§ Written exercise
Put the item lines into a JSON list of strings, one string per line and blank lines omitted, starting at the first line of the items and going on through the line that contains "pos(869,151)", that line included.

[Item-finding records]
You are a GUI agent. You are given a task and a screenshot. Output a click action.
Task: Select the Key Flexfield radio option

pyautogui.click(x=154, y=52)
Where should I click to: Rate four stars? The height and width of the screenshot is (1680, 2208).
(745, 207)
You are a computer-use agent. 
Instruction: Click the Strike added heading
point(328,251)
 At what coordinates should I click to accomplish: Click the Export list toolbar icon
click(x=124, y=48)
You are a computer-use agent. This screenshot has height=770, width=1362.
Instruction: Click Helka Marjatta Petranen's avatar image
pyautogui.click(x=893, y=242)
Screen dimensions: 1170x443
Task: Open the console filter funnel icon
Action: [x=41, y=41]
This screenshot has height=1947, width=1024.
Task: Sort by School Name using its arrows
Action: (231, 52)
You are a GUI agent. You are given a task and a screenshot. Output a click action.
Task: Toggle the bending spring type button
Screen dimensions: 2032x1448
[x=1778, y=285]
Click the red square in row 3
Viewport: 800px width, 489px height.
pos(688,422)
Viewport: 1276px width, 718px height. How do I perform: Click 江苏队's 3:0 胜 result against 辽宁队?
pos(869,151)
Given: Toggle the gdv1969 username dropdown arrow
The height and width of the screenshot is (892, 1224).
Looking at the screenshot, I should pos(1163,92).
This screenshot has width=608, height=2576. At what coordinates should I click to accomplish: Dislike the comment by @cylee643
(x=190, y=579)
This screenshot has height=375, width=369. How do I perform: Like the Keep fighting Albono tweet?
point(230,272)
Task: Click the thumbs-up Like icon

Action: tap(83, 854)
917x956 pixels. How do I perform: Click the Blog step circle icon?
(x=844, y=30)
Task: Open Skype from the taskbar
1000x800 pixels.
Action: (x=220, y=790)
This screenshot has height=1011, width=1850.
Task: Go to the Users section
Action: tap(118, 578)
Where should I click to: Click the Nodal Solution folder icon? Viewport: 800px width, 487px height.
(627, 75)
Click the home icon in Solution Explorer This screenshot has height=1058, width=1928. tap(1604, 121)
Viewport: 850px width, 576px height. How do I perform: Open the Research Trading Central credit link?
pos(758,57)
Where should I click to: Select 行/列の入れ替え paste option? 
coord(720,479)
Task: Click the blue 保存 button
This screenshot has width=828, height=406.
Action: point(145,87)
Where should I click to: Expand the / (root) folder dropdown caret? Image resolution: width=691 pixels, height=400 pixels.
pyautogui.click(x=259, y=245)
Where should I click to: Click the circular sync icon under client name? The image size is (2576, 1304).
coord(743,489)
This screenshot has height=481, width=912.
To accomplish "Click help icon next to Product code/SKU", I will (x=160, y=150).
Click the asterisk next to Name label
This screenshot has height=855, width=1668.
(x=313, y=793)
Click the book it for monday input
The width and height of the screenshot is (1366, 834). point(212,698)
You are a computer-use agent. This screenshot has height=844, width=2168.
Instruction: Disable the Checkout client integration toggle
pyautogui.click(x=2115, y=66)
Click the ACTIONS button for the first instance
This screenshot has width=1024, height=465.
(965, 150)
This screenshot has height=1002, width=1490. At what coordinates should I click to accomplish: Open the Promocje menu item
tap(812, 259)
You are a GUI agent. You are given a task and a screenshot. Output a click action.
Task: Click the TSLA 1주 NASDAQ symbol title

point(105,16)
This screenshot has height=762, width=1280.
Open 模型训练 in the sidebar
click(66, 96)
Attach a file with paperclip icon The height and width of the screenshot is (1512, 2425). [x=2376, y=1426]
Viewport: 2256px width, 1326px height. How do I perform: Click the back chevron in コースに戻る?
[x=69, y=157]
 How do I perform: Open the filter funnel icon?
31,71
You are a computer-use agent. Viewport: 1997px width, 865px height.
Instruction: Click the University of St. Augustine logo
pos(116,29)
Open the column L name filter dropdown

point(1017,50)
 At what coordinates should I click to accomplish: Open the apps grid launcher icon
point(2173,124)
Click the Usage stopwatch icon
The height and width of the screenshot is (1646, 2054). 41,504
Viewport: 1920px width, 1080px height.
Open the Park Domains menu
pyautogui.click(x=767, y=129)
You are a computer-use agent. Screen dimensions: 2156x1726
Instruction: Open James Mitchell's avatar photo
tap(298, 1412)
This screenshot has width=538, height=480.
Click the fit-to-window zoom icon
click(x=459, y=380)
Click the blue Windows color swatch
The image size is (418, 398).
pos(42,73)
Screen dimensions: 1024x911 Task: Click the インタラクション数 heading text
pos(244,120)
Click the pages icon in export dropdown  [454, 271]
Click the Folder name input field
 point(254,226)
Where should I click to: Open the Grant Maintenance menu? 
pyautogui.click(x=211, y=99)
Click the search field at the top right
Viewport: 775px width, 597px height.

§ Correct result
[
  "You are a GUI agent. You are given a task and a screenshot. Output a click action.",
  "Task: Select the Key Flexfield radio option",
  "pyautogui.click(x=154, y=52)",
  "Where should I click to: Rate four stars? The height and width of the screenshot is (1680, 2208).",
  "(745, 207)",
  "You are a computer-use agent. ",
  "Instruction: Click the Strike added heading",
  "point(328,251)",
  " At what coordinates should I click to accomplish: Click the Export list toolbar icon",
  "click(x=124, y=48)",
  "You are a computer-use agent. This screenshot has height=770, width=1362.",
  "Instruction: Click Helka Marjatta Petranen's avatar image",
  "pyautogui.click(x=893, y=242)",
  "Screen dimensions: 1170x443",
  "Task: Open the console filter funnel icon",
  "Action: [x=41, y=41]",
  "This screenshot has height=1947, width=1024.",
  "Task: Sort by School Name using its arrows",
  "Action: (231, 52)",
  "You are a GUI agent. You are given a task and a screenshot. Output a click action.",
  "Task: Toggle the bending spring type button",
  "Screen dimensions: 2032x1448",
  "[x=1778, y=285]",
  "Click the red square in row 3",
  "Viewport: 800px width, 489px height.",
  "pos(688,422)",
  "Viewport: 1276px width, 718px height. How do I perform: Click 江苏队's 3:0 胜 result against 辽宁队?",
  "pos(869,151)"
]